- **TASK TO CARRY OUT**: In the records below, find the line that contains "Task: Click the crying" and the line that contains "Collapse the sidebar with the chevron icon", then retype exactly those two lines and every line between them.

- **INPUT MATERIAL**:
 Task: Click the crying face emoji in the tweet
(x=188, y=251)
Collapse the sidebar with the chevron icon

---

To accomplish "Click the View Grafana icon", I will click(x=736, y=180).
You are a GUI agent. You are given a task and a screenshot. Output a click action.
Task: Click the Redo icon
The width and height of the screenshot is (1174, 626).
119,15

- **SOLUTION TO THE EXERCISE**:
 Task: Click the crying face emoji in the tweet
(x=188, y=251)
Collapse the sidebar with the chevron icon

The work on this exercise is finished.